Department of Epidemiology, Brown University School of Public Health, Providence, Rhode Island.
Cancer. 2019 Dec 1;125(23):4210-4223. doi: 10.1002/cncr.32444. Epub 2019 Sep 6.
Diabetes is positively associated with various cancers, but its relationship with tumors of the esophagus/esophagogastric junction remains unclear.
Data were harmonized across 13 studies in the International Barrett's and Esophageal Adenocarcinoma Consortium, comprising 2309 esophageal adenocarcinoma (EA) cases, 1938 esophagogastric junction adenocarcinoma (EGJA) cases, 1728 Barrett's esophagus (BE) cases, and 16,354 controls. Logistic regression was used to estimate study-specific odds ratios (ORs) and 95% CIs for self-reported diabetes in association with EA, EGJA, and BE. Adjusted ORs were then combined using random-effects meta-analysis.
Diabetes was associated with a 34% increased risk of EA (OR, 1.34; 95% CI, 1.00-1.80; I = 48.8% [where 0% indicates no heterogeneity, and larger values indicate increasing heterogeneity between studies]), 27% for EGJA (OR, 1.27; 95% CI, 1.05-1.55; I = 0.0%), and 30% for EA/EGJA combined (OR, 1.30; 95% CI, 1.06-1.58; I = 34.9%). Regurgitation symptoms modified the diabetes-EA/EGJA association (P for interaction = .04) with a 63% increased risk among participants with regurgitation (OR, 1.63; 95% CI, 1.19-2.22), but not among those without regurgitation (OR, 1.03; 95% CI, 0.74-1.43). No consistent association was found between diabetes and BE.

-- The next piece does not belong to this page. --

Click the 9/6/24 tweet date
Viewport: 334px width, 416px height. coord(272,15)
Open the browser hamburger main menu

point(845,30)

Diabetes was associated with increased EA and EGJA risk, which was confined to individuals with regurgitation symptoms. Lack of an association between diabetes and BE suggests that diabetes may influence progression of BE to cancer.

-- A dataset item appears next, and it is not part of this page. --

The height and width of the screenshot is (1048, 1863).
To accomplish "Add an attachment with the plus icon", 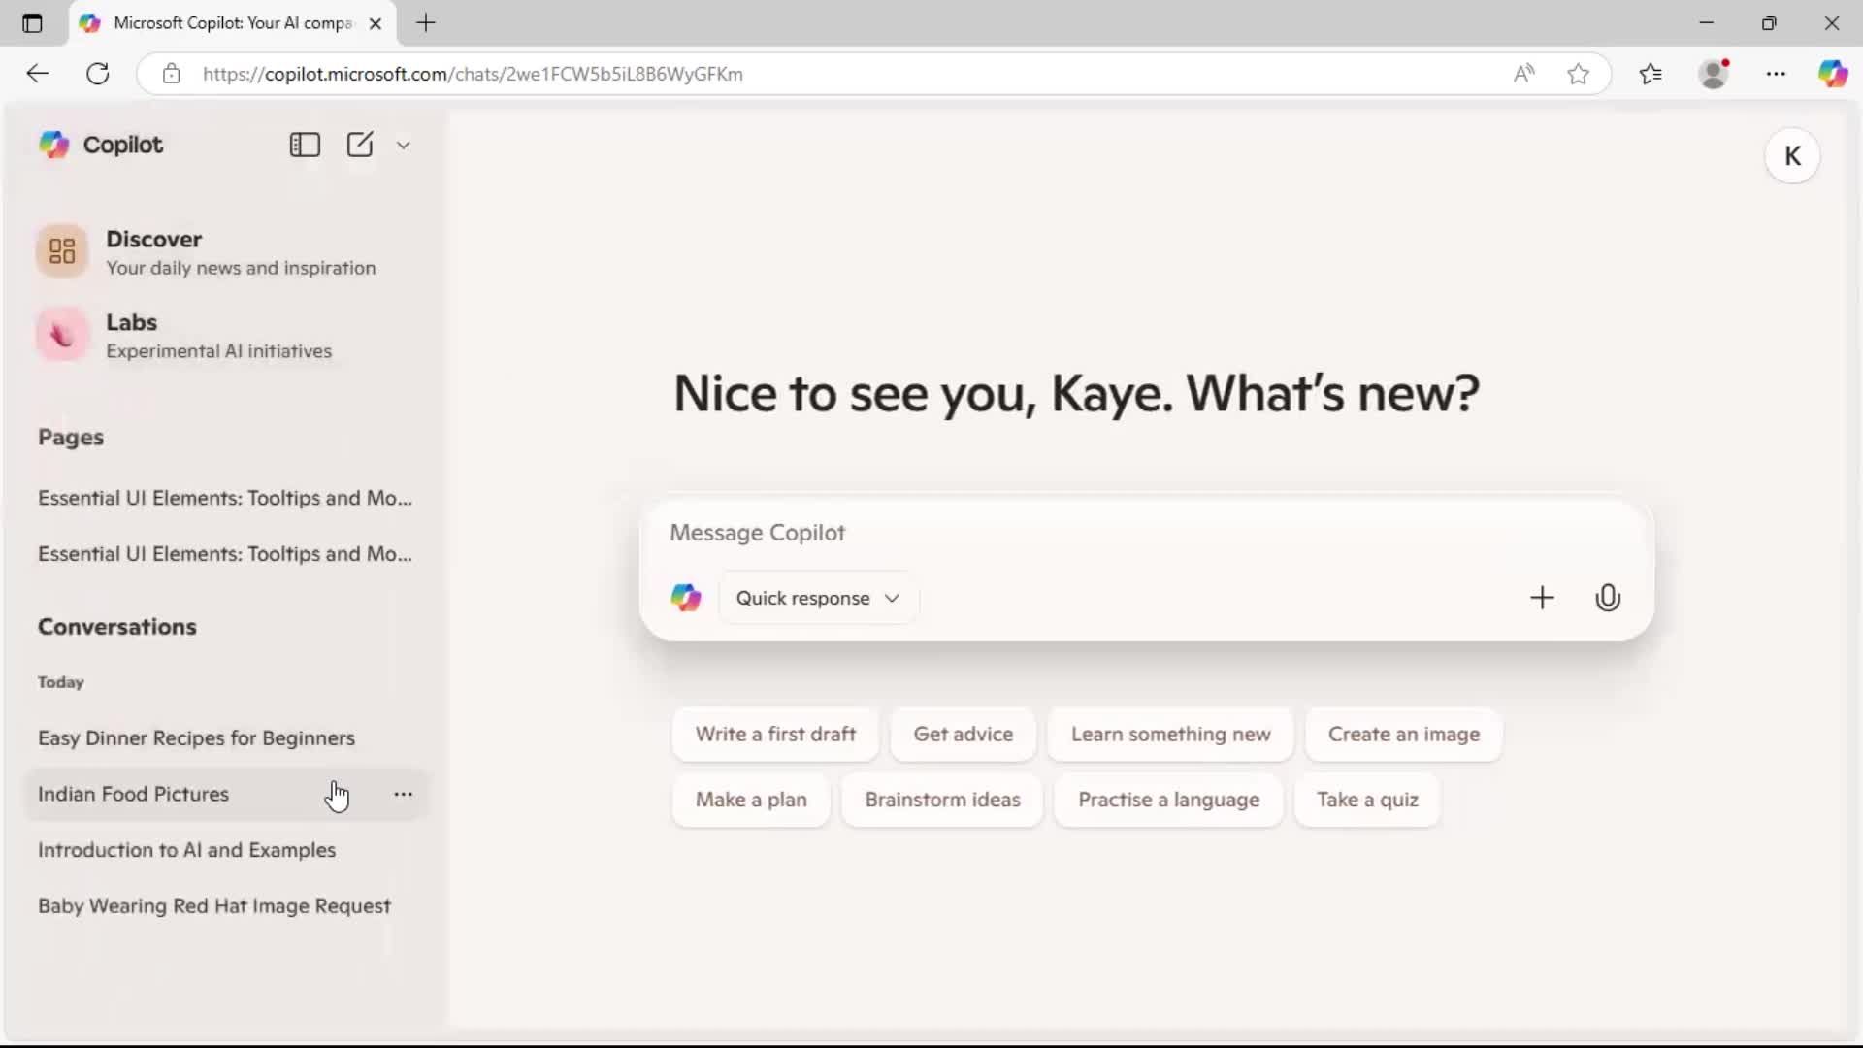I will pyautogui.click(x=1542, y=598).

糖尿病与多种癌症呈正相关,但与食管/食管胃交界部肿瘤的关系尚不清楚。
对国际巴雷特食管和食管腺癌联合会的 13 项研究的数据进行了协调,包括 2309 例食管腺癌 (EA) 病例、1938 例食管胃交界腺癌 (EGJA) 病例、1728 例巴雷特食管 (BE) 病例和 16354 例对照。使用 logistic 回归估计自我报告的糖尿病与 EA、EGJA 和 BE 相关的特定研究的比值比 (OR) 和 95%置信区间 (CI)。然后使用随机效应荟萃分析合并调整后的 OR。
糖尿病与 EA 风险增加 34%相关 (OR,1.34;95%CI,1.00-1.80;I = 48.8%[其中 0%表示无异质性,较大的值表示研究之间的异质性增加]),与 EGJA 风险增加 27%相关 (OR,1.27;95%CI,1.05-1.55;I = 0.0%),与 EA/EGJA 联合风险增加 30%相关 (OR,1.30;95%CI,1.06-1.58;I = 34.9%)。反流症状改变了糖尿病-EA/EGJA 之间的关联 (P 交互= 0.04),反流患者的风险增加了 63% (OR,1.63;95%CI,1.19-2.22),但无反流患者的风险没有增加 (OR,1.03;95%CI,0.74-1.43)。糖尿病与 BE 之间未发现一致的关联。
糖尿病与 EA 和 EGJA 风险增加相关,仅限于有反流症状的个体。糖尿病与 BE 之间缺乏关联表明,糖尿病可能影响 BE 向癌症的进展。